Bernd Lucke propose une vision alternative pour un cadre paneuropéen pour les obligations garanties

Le rapporteur Bernd Lucke (CRE, allemand) est venu présenter en commission des affaires économiques et monétaires (ECON) du PE, lundi 10 septembre dans la soirée, sa vision du label européen pour les obligations garanties, proposé par la Commission (EUROPE 11979). 

Pour rappel, une obligation garantie ('covered bond') est une dette émise par un établissement de crédit et garantie par un panier d’actifs de couverture séparé sur lequel les investisseurs jouissent d’un droit préférentiel en cas de défaillance de l’émetteur. 

Un cadre paneuropéen pour ces instruments particuliers, c’est ce que réclamait déjà le PE dans un rapport d’initiative, adopté en juillet 2017 (EUROPE 11822). Ainsi, dans son projet de rapport, le député s’est fixé pour objectif de redonner à la proposition de la Commission l’ambition initiale du PE. 

Retour aux deux catégories d’obligations garanties

Le rapporteur note en effet que la Commission n’a pas proposé, comme demandé par le PE, d’opérer une distinction entre les « obligations garanties de qualité supérieure », qui devraient satisfaire des critères plus élevés sur la qualité des actifs spécifiés dans le règlement prudentiel 'CRR’, et les autres qui ne répondent à ces critères, les « obligations garanties de qualité ordinaire ». 

Pour y remédier, il suggère de scinder en deux l’article 6 de la proposition, relatif aux actifs éligibles, et d’insérer un article 6 bis pour les obligations garanties de qualité ordinaire. 

Le PE demandait aussi d’instaurer un traitement réglementaire préférentiel des obligations garanties de qualité ordinaire par rapport aux autres formes d’obligations adossées à des créances - requête qui ne figure pas dans les propositions de la Commission. 

Le rapporteur suggère alors de modifier l’article 129 du 'CRR’ en y ajoutant un nouveau paragraphe destiné à préciser les pondérations de risque associées aux obligations garanties qui ne respectent pas les critères du ‘CRR’, mais répondent aux exigences du label « obligation garantie européenne ».  

Plus particulièrement, il propose d’accorder à ces obligations garanties une pondération de risque égale à 70 % de celle à laquelle l’exposition pourrait prétendre si elle n’était pas garantie. 

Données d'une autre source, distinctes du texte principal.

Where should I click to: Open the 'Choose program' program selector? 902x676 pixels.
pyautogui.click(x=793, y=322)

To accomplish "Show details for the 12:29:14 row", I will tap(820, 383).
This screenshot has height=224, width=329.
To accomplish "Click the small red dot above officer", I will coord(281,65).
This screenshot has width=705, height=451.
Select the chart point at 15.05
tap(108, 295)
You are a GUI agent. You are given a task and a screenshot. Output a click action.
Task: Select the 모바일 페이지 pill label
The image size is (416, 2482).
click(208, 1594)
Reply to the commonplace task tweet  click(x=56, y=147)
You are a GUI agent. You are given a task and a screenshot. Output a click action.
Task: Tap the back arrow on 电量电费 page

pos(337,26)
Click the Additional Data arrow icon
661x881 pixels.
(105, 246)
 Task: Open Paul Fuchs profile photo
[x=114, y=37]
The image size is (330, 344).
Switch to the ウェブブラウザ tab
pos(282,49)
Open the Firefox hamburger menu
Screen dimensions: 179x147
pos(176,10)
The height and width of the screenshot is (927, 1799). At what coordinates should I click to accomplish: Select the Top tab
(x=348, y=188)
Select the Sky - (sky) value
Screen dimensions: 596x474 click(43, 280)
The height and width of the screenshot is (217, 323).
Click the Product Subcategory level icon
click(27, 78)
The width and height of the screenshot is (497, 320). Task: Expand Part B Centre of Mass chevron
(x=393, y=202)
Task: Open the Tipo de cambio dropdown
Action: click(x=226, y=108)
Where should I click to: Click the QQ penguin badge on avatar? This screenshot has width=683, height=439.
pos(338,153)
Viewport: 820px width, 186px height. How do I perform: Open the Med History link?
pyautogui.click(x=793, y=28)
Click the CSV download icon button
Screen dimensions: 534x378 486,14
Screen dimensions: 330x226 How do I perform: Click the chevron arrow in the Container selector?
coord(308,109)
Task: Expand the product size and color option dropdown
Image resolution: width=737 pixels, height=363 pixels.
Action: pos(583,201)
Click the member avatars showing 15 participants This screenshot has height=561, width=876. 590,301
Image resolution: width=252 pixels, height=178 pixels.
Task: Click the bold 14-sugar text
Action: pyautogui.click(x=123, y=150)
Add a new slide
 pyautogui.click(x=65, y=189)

Somme toute, M. Lucke s’est réjoui des réactions plutôt positives à cette proposition, mis à part de l’ADLE, qui a exprimé des craintes quant à un affaiblissement de la qualité des obligations garanties. 

Billet garanti européen

Dans son rapport d'initiative, le PE demandait aussi de mettre en place un cadre pour les « billets garantis européens » (‘European Secured Note’ ou ESN), des instruments similaires aux obligations garanties, mais pour des actifs plus risqués tels que les prêts aux PME et les prêts finançant les infrastructures. Malgré cet appel, la Commission a décidé de légiférer sur ce sujet plus tard et de manière séparée. 

Il est ressorti du débat que cette absence de mesure concrète pour reléguer certains types d’actifs dans un tel cadre fait néanmoins consensus. « Cela constituerait un risque majeur, si nous devions créer de nouveaux éléments de complexité dans le débat législatif qui pourraient conduire à un éventuel report de l'approbation finale du paquet », a estimé Alfred Sant (S&D, maltais). 

D’autres suggestions, telles que la mise en place d’un régime d’équivalence pour les obligations garanties émises dans des pays tiers ou encore la prise en compte des échéances prorogeables, sont, en revanche, plus controversées. 

Les groupes politiques ont jusqu’au 25 septembre pour déposer leurs amendements à ce rapport en vue d’un vote en commission ECON le 5 novembre. (Marion Fontana)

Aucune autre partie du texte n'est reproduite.